*** Opening of Excerpt ***
The Biden-Harris administration, however, has opted to ignore that rule and, while one federal judge has curbed border releases on parole, he didn’t prevent DHS from simply cutting illegal migrants loose into the country (though he made clear the department lacks the authority to do so).

Even presuming for the sake of argument that DHS has inherent authority to ignore federal statutes and release border migrants under its general arrest and release authority, however, such releases are still subject to decades-old standards.

Under those standards, nobody — not immigration judges, ICE officers, or Border Patrol agents — can release aliens pending removal proceedings unless those aliens prove they aren’t flight risks or threats to national security, and that they don’t pose a danger to the community.

By definition, with only limited exceptions, every illegal migrant is a flight risk. That’s because their very first act in this country was the crime of “improper entry”, a misdemeanor for the first offense and a felony for subsequent ones. If aliens are “just” a flight risk and not a threat, CBP must require them to post a bond to ensure their appearance in court and for removal, but that didn’t happen in this case.

Threat to National Security and Danger to the Community. The more important factors in that release calculus, of course, are the potential threats those migrants pose to national security and the community.

Before foreign nationals are lawfully admitted to the United States, they must first prove “clearly and beyond a doubt” that they are “entitled to be admitted”, which among other things means they must prove they aren’t criminals and don’t pose a terrorist risk.

That burden on the alien is set forth in statute for a reason — criminals and terrorists have exploited our generous immigration laws in the past to prey on and harm the American people. There’s a reason that the agency charged with enforcing these laws is called the “Department of Homeland Security”.

Someone, somewhere, in either the White House or DHS has concluded, however, that protecting the American homeland isn’t as important as considering the “best interests” of aliens who have entered the United States illegally — and as proof look no further than the charges in this case.

Who Is The Suspect, Really? Abdallahi, like any criminal defendant, is entitled to a presumption of innocence, but let’s assume that everything the Chicago cops and Illinois prosecutors say about his case is true, and that the reports from Newsweek, Fox News, and multiple other outlets about his entry and release are accurate as well.

He’s identified as “Sidi Mohamed Abdallahi”, a 22-year-old national of Mauritania, but how does anybody in the U.S. government know that any of those facts are true?

It’s not uncommon for nationals of other West African countries to claim to be Mauritanians when seeking asylum here, the most notable being a migrant named “Amadou Diallo”.

As my colleague Jan Ting explained to Congress in 2014:

Back in 1999 [] Diallo died in New York City as the result of police gunfire, and was discovered to have made numerous false claims to gain asylum in the U.S. Amadou Diallo had claimed to be an orphan whose parents were murdered, though his parents showed up at his funeral, and he claimed to be Mauritanian, though he was actually from Mali.
*** Close of Excerpt ***
*** Opening of Supplied data ***
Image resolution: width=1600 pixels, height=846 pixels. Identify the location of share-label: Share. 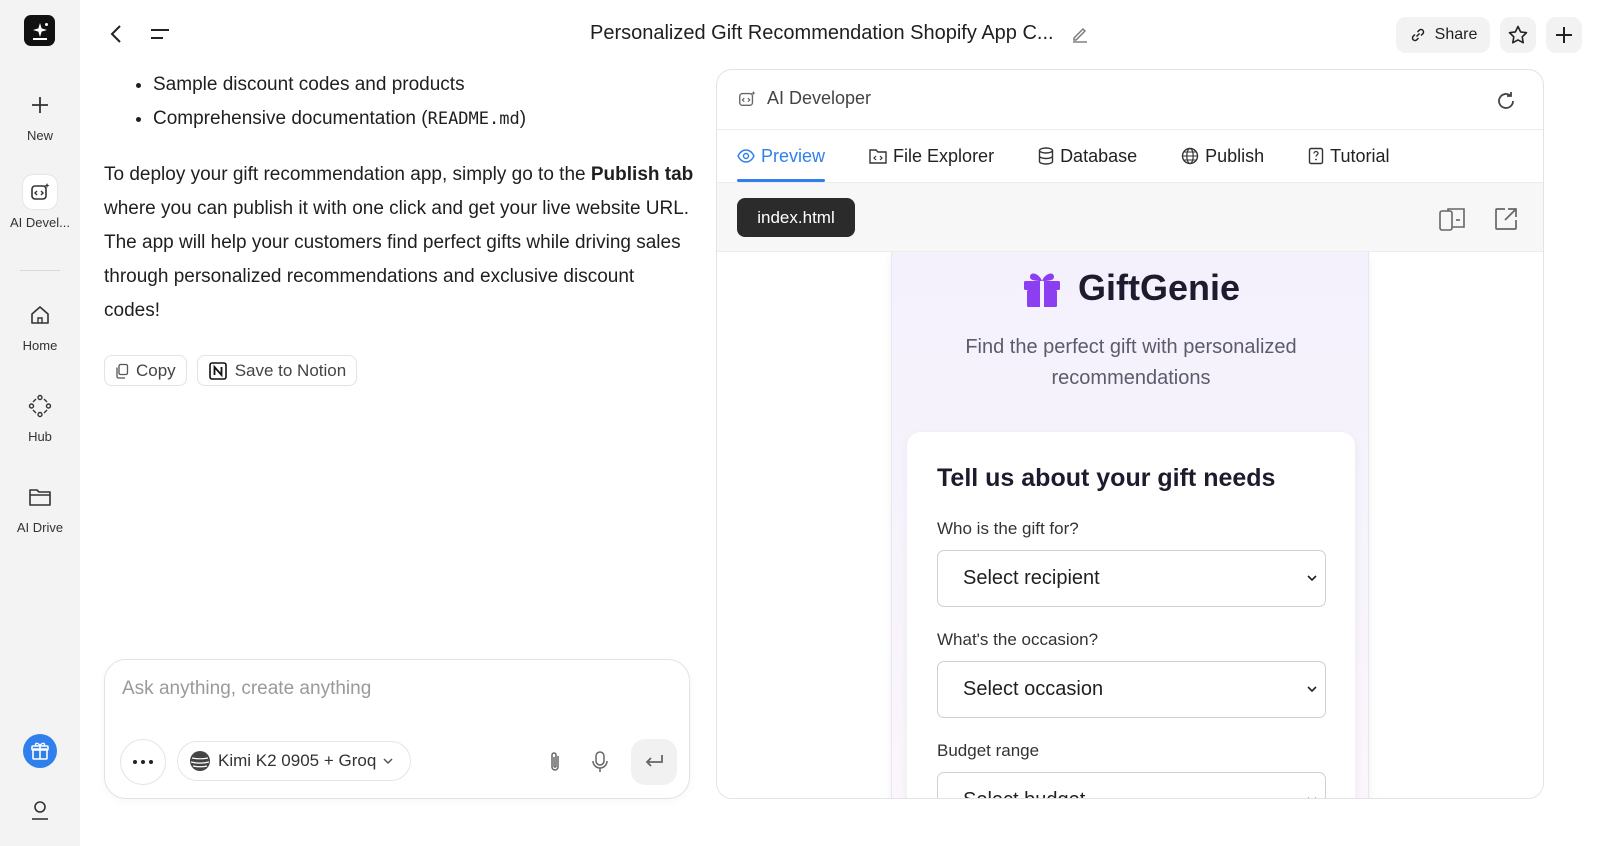
(1456, 34).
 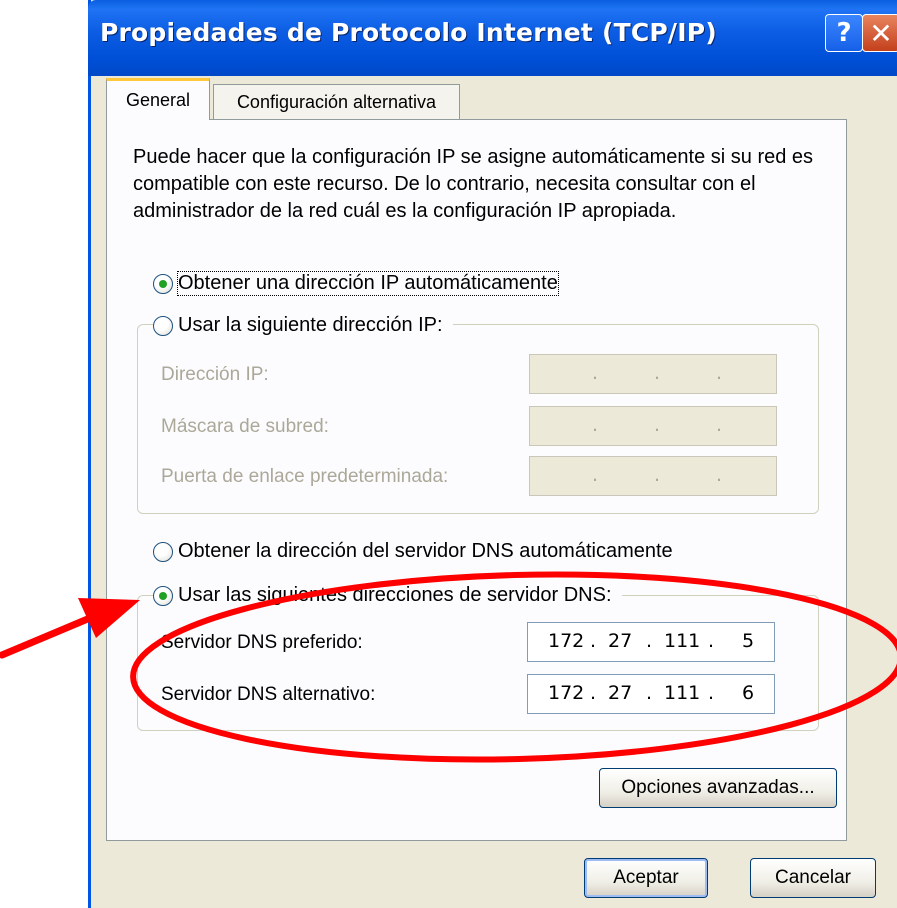 I want to click on cancel-button: Cancelar, so click(x=813, y=878).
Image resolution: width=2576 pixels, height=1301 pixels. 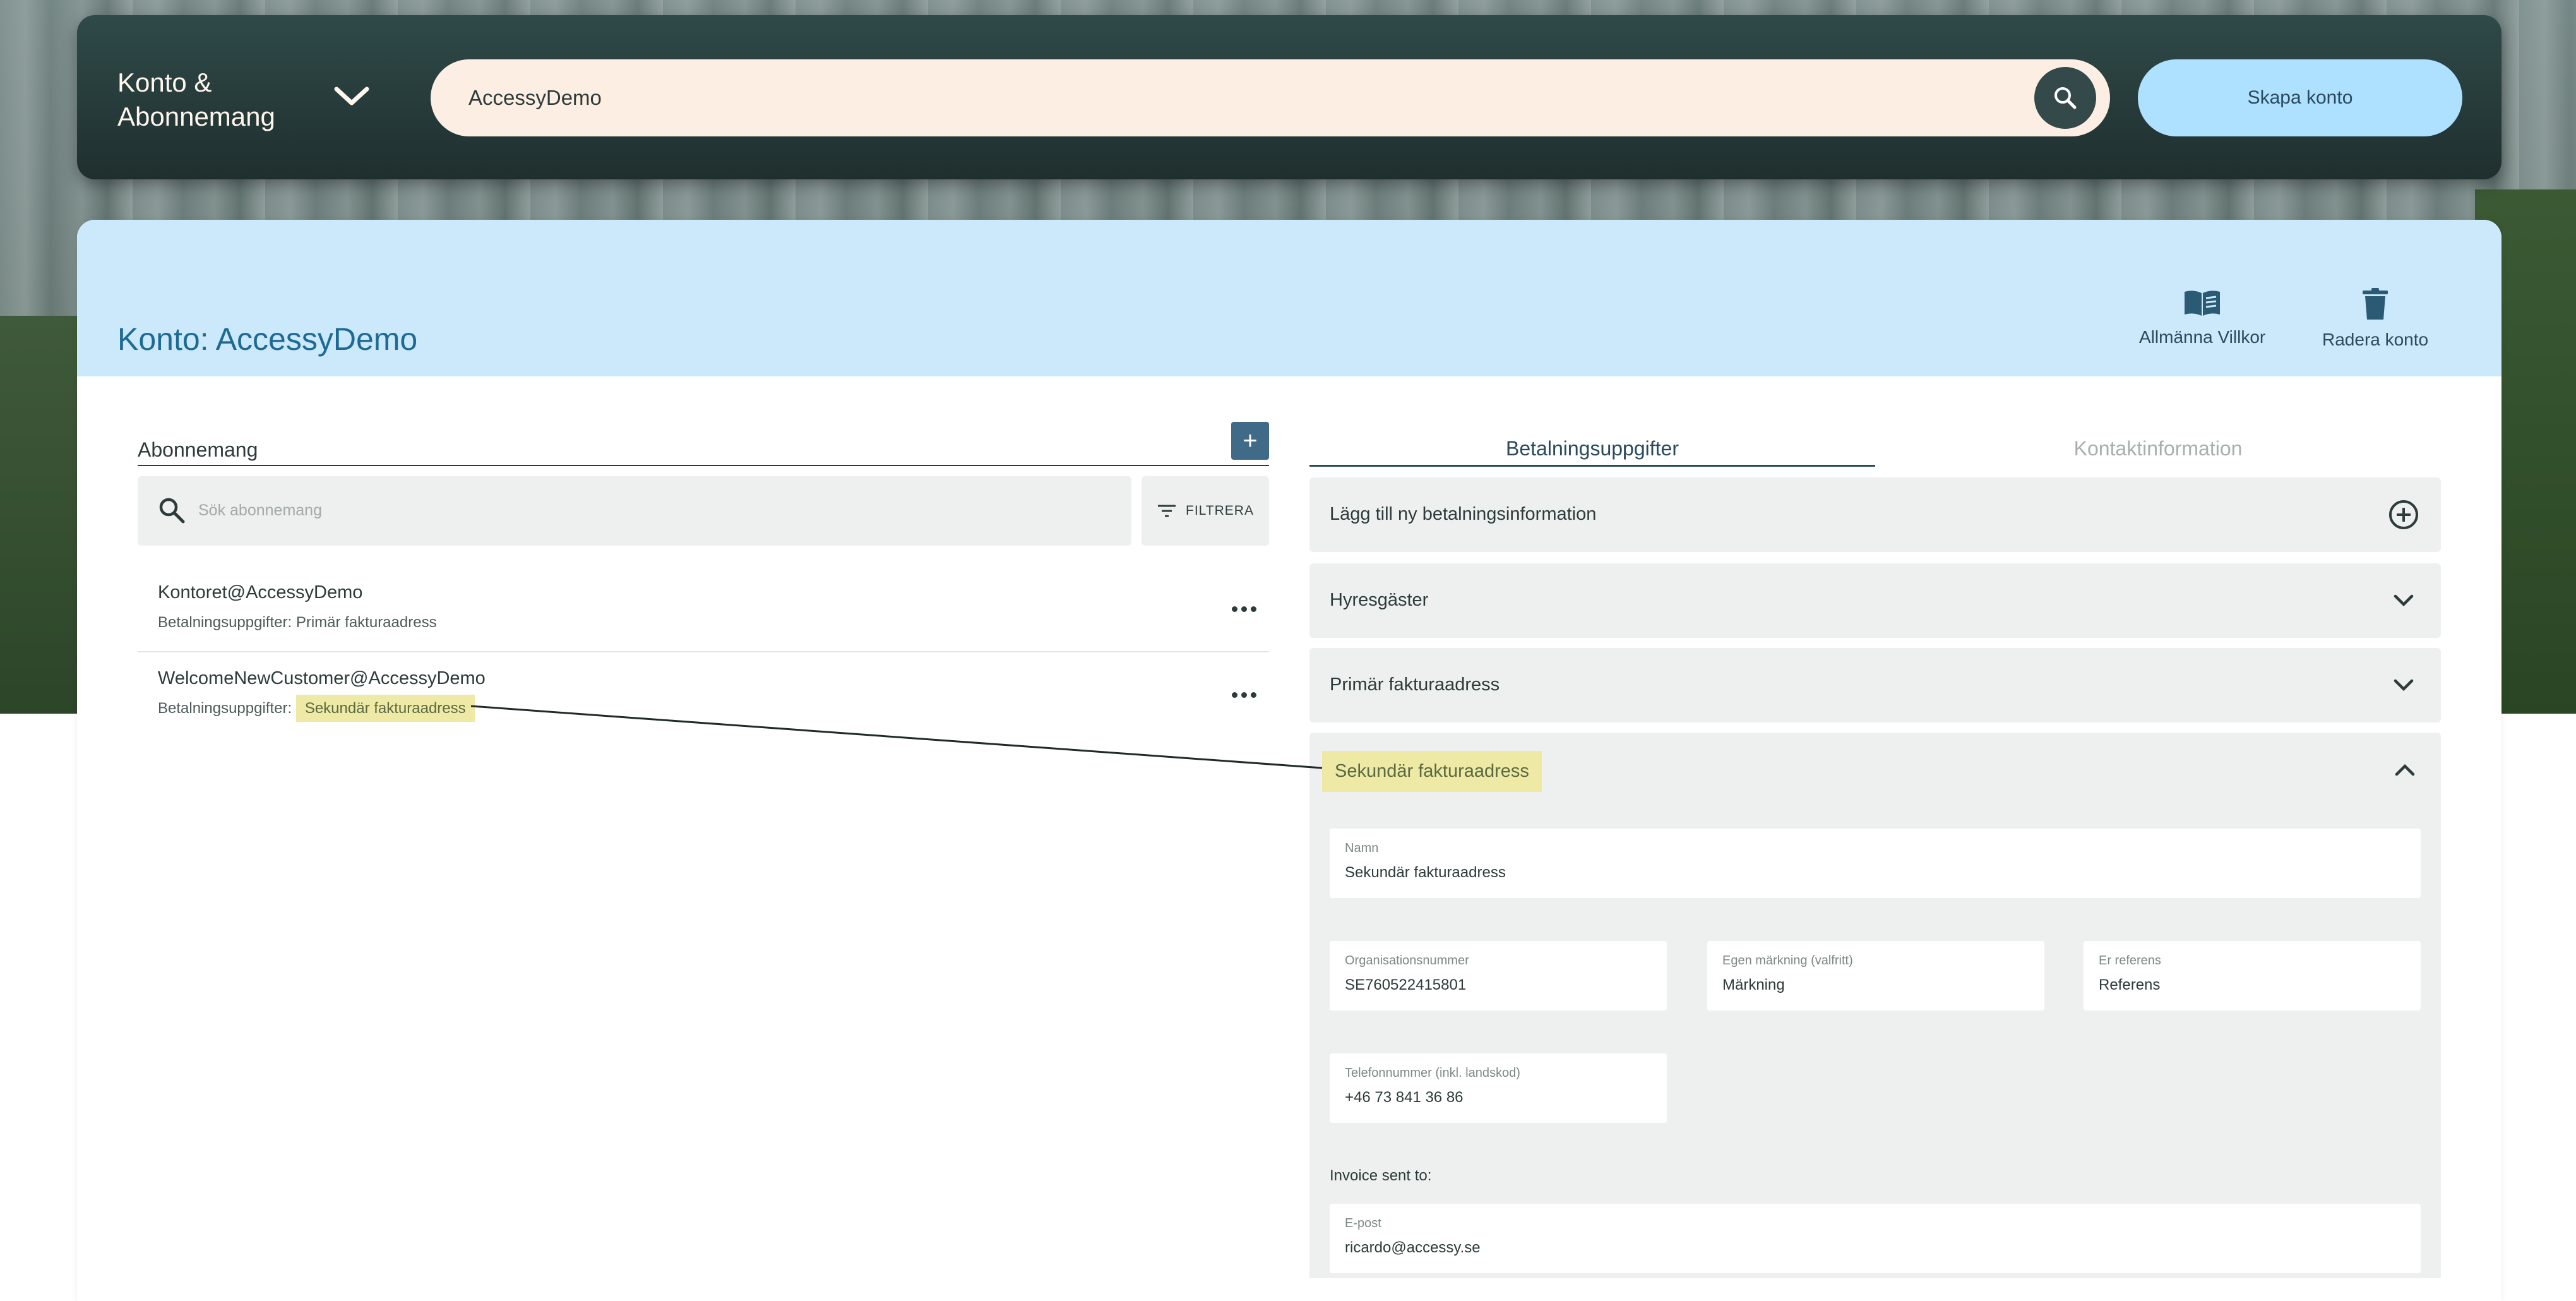 What do you see at coordinates (1413, 1248) in the screenshot?
I see `field-value: ricardo@accessy.se` at bounding box center [1413, 1248].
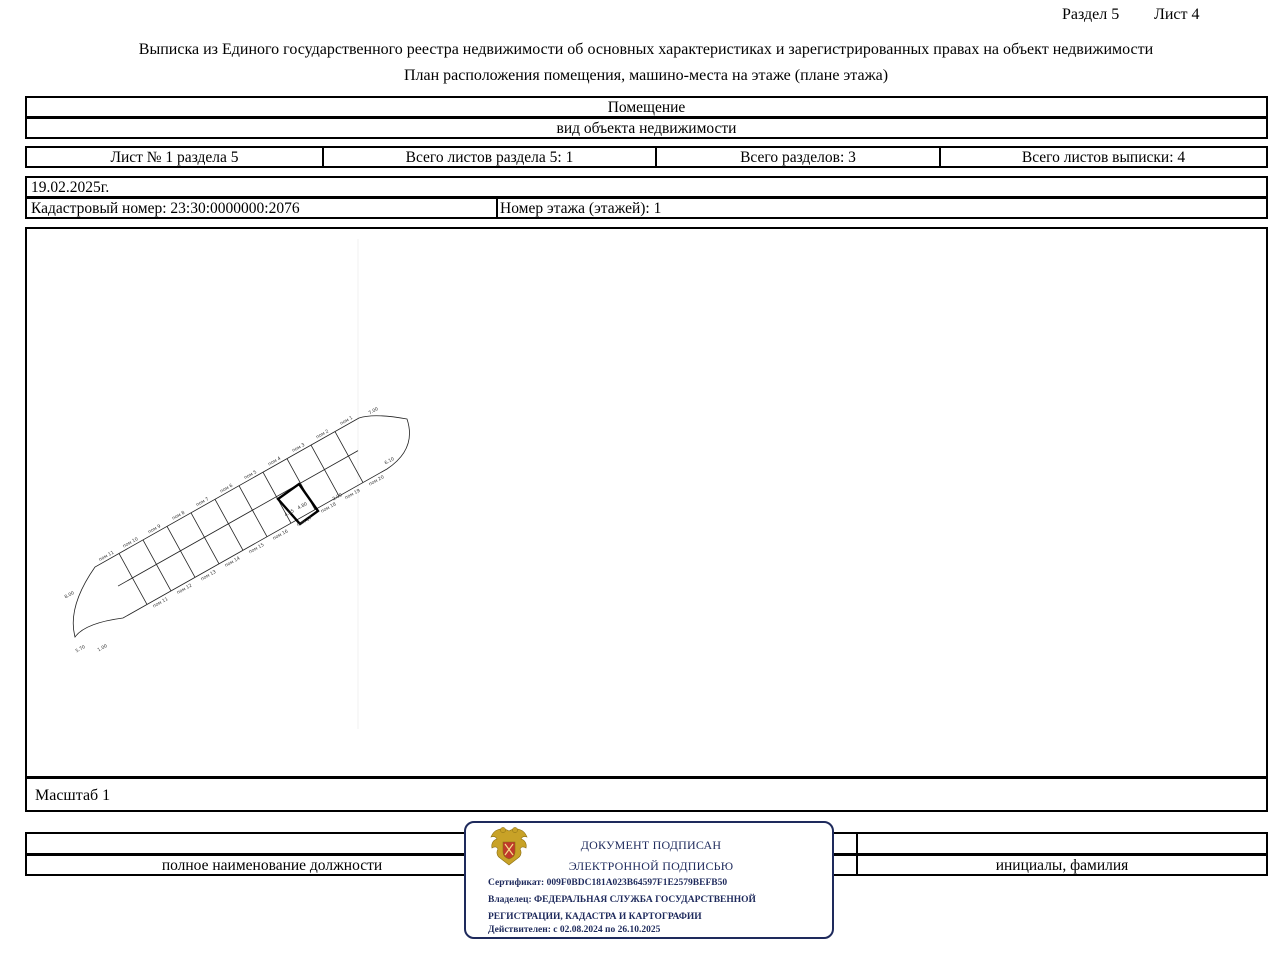 The width and height of the screenshot is (1280, 960). I want to click on cadastral-number: Кадастровый номер: 23:30:0000000:2076, so click(166, 208).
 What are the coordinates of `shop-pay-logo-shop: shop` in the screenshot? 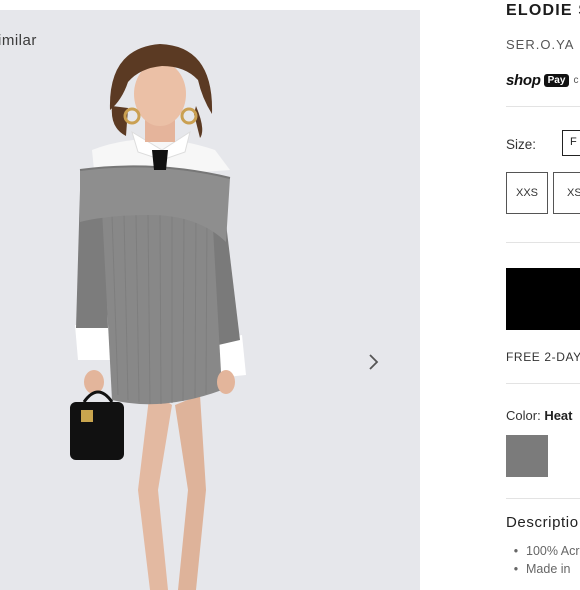 It's located at (524, 80).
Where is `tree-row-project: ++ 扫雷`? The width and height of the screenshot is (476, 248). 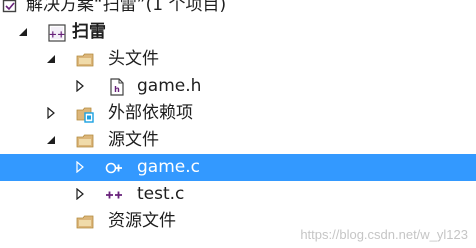
tree-row-project: ++ 扫雷 is located at coordinates (238, 32).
*** Close of Supplied data ***
== Questions on the material ==
A. In the records, copy word for word everything from their first line through the line that contains "I want to click on cancel-button: Cancelar, so". Leave out the pictures.
B. Continue the excerpt on DHS border releases and the Abdallahi case, beginning after its final sentence.

== Task-by-task outputs ==
A.
Image resolution: width=1600 pixels, height=846 pixels. Identify the location of share-label: Share. 
(1456, 34).
  I want to click on cancel-button: Cancelar, so click(x=813, y=878).

B.
Non-Mauritanians (and Malians in particular) nonetheless claim to be from Mauritania because it has a well-documented history of racial tension and discrimination, with Beydane and Haratine Moors (who identify as Arabs) on one side and “sub-Saharan non-Arab minorities” on the other.

Even those lines aren’t so clearly cut, given that Beydanes used to enslave the Haratines (slavery wasn’t ended in the country until 1981, and wasn’t criminalized until 2007), but in any event the latter group still holds much more political and economic power in Mauritania than any of the other ones. Official abuses, therefore, usually satisfy the asylum standard for persecution on account of race.

In other words, if you were looking for a country from which to seek asylum, Mauritania would be up there with North Korea among your top choices — assuming you could get away with it.

There are certainly lots of people who would help you try to create a bogus Mauritanian identity. Google “fake Mauritanian” and you will see websites captioned “listings for fake Mauritanian death certificate”, “get a high-quality fake Mauritanian ID card”, “Mauritania invoice fake template”, and “where can I get a fake Mauritanian ID”.

And that’s just Google, not the dark web or other resources available to the smugglers who charge thousands of dollars to move West Africans to the U.S. Southwest border.

Vetting Challenges. Everything I’ve just told you is common knowledge among those who’ve followed asylum scams for decades, but what are the odds that the average Border Patrol agent in San Ysidro is even going to think about potential fraud when faced with a purported Mauritanian migrant? They are on the front end of the operation, not the back end where truth occasionally comes to light.

Not to blame the agents. Given the ready availability of fraudulent Mauritanian documents, how could any of them identify such a migrant, let alone determine that one doesn’t pose a danger to the national security or a threat to the community before releasing that migrant under the Biden-Harris release regime?

Other screening tools available to CBP aren’t sure things, either. I’ve explained in the past that CBP submits migrants’ names and their biometric data to the FBI’s Terrorist Screening Center (TSC) to determine if they are a match with the terrorist watchlist.

TSC’s ability to identify watch-listed aliens is only as good as the information it has available, so unless it finds a biometric match, it must rely on the name the migrant gives — which as the foregoing shows, isn’t a sure thing in the best of circumstances and is a particular challenge with alleged Mauritanians.

And while there hasn’t been a terrorist attack in Mauritania since 2011, that doesn’t mean that even true Mauritanians don’t pose a threat.

In December 2022, Mauritanian national Fawaz Ould Ahmed Ould Ahemeid (aka: Ibrahim Idress, aka: Ibrahim Dix) was charged in federal court in New York for his role in three attacks against Western targets in Mali on behalf of terrorist groups Al-Qaeda in the Islamic Maghreb and Al-Murabitoun. Those attacks resulted in the deaths of 38 individuals, including U.S. citizen Anita Ashok Datar.

“Blinking Lights”. The government’s own national-security experts have been warning for nearly a year that the border crisis poses a terrorism risk.

For example, in its Homeland Security Threat Assessment 2024 (HSTA), DHS’s Office of Intelligence and Analysis advised that:

Record numbers of migrants traveling from a growing number of countries have been encountered at our borders this fiscal year. ... Terrorists and criminal actors may exploit the elevated flow and increasingly complex security environment to enter the United States.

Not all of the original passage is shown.